Continuous distributions

Cauchy distribution

  • Story. The intercept on the x-axis of a beam of light coming from the point (μ,σ) is Cauchy distributed. This story is popular in physics (and is one of the first examples of Bayesian inference in Sivia's book), but is not particularly useful. You can think of it as a peaked distribution with enormously heavy tails.
  • Parameters. The Cauchy distribution is peaked, and its peak is located at μ. The peak's width is dictated by parameter σ.
  • Support.

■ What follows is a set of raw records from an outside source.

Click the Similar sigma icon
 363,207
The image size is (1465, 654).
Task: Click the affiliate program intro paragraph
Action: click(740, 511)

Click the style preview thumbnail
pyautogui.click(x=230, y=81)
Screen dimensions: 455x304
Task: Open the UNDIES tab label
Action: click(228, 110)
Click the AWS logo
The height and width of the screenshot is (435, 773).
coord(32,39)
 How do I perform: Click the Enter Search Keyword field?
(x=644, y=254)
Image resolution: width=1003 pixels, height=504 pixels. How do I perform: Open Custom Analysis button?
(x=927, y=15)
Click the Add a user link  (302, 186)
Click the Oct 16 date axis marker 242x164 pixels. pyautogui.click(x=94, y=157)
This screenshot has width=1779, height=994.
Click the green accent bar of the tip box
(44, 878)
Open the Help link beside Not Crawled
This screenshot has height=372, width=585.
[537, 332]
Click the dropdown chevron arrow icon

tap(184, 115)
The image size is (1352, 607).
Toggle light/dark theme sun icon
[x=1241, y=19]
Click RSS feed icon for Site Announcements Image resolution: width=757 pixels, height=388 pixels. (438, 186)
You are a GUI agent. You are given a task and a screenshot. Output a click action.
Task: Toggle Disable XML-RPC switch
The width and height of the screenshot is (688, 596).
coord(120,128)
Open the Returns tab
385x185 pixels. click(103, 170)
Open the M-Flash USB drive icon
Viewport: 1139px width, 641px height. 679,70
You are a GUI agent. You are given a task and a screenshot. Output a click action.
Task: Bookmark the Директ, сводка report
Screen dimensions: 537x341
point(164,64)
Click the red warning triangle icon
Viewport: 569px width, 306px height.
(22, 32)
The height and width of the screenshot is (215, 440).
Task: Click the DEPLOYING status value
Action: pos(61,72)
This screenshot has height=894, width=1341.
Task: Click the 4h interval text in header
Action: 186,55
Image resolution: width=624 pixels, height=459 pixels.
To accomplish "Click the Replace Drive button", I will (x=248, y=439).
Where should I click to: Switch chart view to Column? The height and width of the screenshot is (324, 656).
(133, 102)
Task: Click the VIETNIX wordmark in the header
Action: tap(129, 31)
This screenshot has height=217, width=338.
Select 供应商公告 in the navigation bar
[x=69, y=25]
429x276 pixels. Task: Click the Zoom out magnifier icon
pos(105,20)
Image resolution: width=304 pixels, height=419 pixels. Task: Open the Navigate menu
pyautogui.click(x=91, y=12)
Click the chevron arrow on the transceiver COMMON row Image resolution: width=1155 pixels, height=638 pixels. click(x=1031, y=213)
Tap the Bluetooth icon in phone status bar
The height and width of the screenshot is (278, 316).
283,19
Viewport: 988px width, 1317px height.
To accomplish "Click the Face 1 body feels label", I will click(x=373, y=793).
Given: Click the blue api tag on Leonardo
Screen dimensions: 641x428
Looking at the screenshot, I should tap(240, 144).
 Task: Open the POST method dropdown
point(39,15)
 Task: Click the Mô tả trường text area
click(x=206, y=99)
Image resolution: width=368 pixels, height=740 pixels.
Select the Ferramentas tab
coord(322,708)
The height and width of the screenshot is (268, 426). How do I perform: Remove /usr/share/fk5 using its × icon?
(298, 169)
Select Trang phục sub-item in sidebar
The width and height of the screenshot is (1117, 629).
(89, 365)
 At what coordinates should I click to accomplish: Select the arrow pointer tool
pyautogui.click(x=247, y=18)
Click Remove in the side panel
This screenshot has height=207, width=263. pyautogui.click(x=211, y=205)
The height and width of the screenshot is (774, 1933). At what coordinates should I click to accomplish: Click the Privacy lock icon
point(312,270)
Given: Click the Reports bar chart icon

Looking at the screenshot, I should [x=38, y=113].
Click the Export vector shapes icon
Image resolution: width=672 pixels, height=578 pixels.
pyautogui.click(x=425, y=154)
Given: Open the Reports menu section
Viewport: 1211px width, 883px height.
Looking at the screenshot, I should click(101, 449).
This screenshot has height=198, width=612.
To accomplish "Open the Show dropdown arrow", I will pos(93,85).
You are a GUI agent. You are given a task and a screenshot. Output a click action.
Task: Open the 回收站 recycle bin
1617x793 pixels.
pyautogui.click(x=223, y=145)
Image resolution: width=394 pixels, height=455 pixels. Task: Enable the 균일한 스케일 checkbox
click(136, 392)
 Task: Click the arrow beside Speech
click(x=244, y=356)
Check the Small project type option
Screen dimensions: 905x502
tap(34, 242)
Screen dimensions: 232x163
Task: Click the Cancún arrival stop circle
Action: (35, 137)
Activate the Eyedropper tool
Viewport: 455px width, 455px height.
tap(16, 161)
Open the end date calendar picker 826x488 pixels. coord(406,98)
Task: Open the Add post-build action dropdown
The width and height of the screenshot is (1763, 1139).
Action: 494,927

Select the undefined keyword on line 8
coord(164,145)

The Cauchy distribution is supported on the set of real numbers.
  • Probability density function.

    \begin{align}f(y;\mu, \sigma) = \frac{1}{\pi \sigma}\,\frac{1}{1 + (y-\mu)^2/\sigma^2}\end{align}

  • Usage

    Package Syntax
    NumPy mu + sigma * np.random.standard_cauchy()
    SciPy scipy.stats.cauchy(mu, sigma)
    Stan cauchy(mu, sigma)

  • Related distributions.
  • The Cauchy distribution is a special case of the Student-t distribution in which the degrees of freedom ν = 1.
  • The numpy.random module only has the Standard Cauchy distribution (μ=0 and σ=1), but you can draw out of a Cauchy distribution using the transformation shown in the NumPy usage above.
params = [dict(name='µ', start=-0.5, end=0.5, value=0, step=0.01),
          dict(name='σ', start=0.1, end=1.0, value=0.2, step=0.01)]
app = distribution_plot_app(x_min=-2,
                            x_max=2,
                            scipy_dist=st.cauchy,
                            params=params,  
                            x_axis_label='y',
                            title='Cauchy')
bokeh.io.show(app, notebook_url=notebook_url)